## CONSEGNA
Prosegui l'articolo sulla manovra del governo Meloni e sulla polemica intorno al bonus cultura, riprendendo subito dopo l'ultima frase riportata.

## TESTO PROPOSTO
__________________________________________________

La Meloni con la febbre e la Manovra che divide la maggioranza fra il caso Rampelli, gli alleati e il Mef
La presidente del Consiglio ha disertato il Cdm che ha licenziato il Mille proroghe. Febbre tattica in polemica con la sua maggioranza?

Per i cinghiali che se sorpresi intorno ai cassonetti in città potranno essere uccisi (sparati) e anche mangiati? O per gli undici condoni più o meno mascherati? Per i passi indietro (numerose le misure annunciate, scritte e poi ritirate)? O perchè nel complesso la manovra Giorgetti ha avuto al primo esame l’approvazione di Bruxelles cosa che, date le condizioni, non era scontato? Per aver nei fatti abolito il Reddito di cittadinanza (a cui restano ancora sette mesi) per sostituirlo con non si sa cosa? O per aver messo in piedi una querelle sul bonus cultura per i diciottenni abbastanza indegna? Parliamo della App18, il bonus che risale al 2016 (governo Renzi) costo circa 300 milioni l’anno, soldi che vanno ai ragazzi quando compiono 18 anni e possono spenderli per libri, cinema, spettacoli, concerti, teatro, libri, corsi di lingua. Il governo Meloni lo ha voluto togliere. Anzi no. Dipende da chi ne parla.
Il vaevieni dei soldi
Secondo Matteo Renzi avendo il governo deciso di limitare il bonus alle famiglie con reddito fino a 35 mila euro, il valore del bonus è stato nei fatti quasi dimezzato. “Hanno tolto soldi alla cultura per darli ai grandi club di calcio” ha tagliato corto il senatore leader del Terzo Polo. Ieri sera è intervenuto direttamente il Mef con un comunicato per dire che non è vero, che “le risorse impegnate nella Carta della Cultura Giovani 2024 (quando una cosa piace, almeno le si deve cambiare nome per poi poter dire “l’abbiamo fatta noi”, ndr) sono le stesse impegnate nell’anno 2022”. Il capogruppo della Bilancio per Italia viva, Luigi Marattin, ha definito “mala tempora quelli in cui un’istituzione seria come il Mef si deve prestare alla propaganda. Nel 2022 c’erano 230 milioni sul bonus cultura. Nel 2023 zero”.

__________________________________________________

## ESTRATTO DEI DATI
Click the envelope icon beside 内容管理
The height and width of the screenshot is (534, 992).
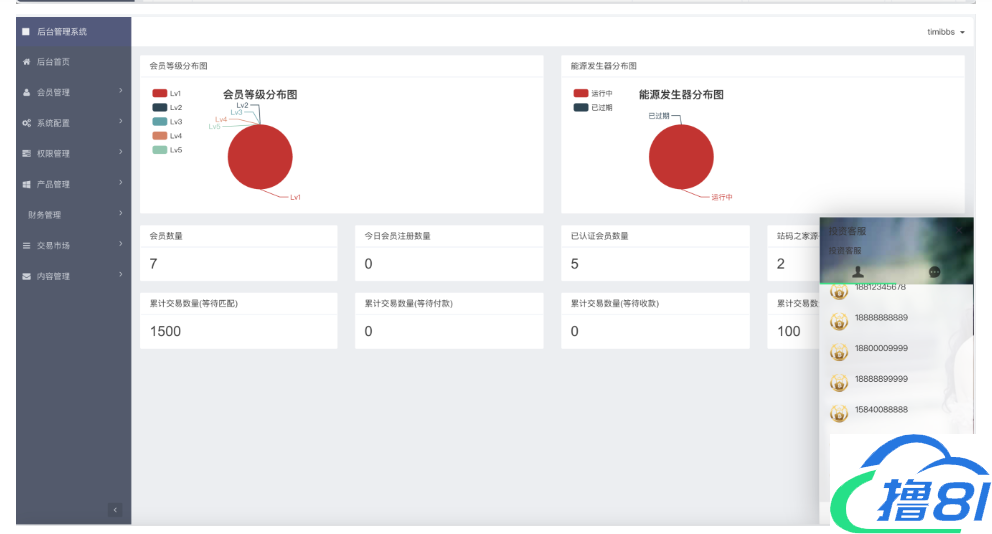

__________________________________________________

## RISPOSTA ALL'ESERCIZIO
Mille motivi per passare alla storia
Deciderà la cronaca per quale motivo la prima manovra del primo governo di destra al governo in Italia passerà alla storia. Il paradosso potrebbe essere anche tutto sommato si trova abbastanza poco del repertorio, almeno propagandistico, della destra tradizionale nei circa 200 articoli della legge di bilancio 2023. Economicamente il ministro Giorgetti ha fatto il miracolo di essere, come promesso, rigoroso e prudente con i conti pubblici. Quindi, tanto di cappello. Per 2/3 è nei fatti una legge di bilancio già scritta da Mario Draghi. Su 35 miliardi, 21 erano già impegnati contro il caro bollette. Il price cap a 180 deciso in settimana a Bruxelles (finalmente) potrebbe aiutare a migliorare la situazione. La fine delle guerra era e resta l’unica vera soluzione. Sui 14 miliardi restante si è scatenato come prevedibile il sabba degli appetiti politici e di parte.
Ma è la lettura politica della manovra, il contesto in cui si arriva a oggi, a otto giorni dall’obbligo di conversione per evitare l’esercizio provvisorio, senza aver fatto neppure in pratica neppure un voto (a parte una notturna), che va letto ed esaminato.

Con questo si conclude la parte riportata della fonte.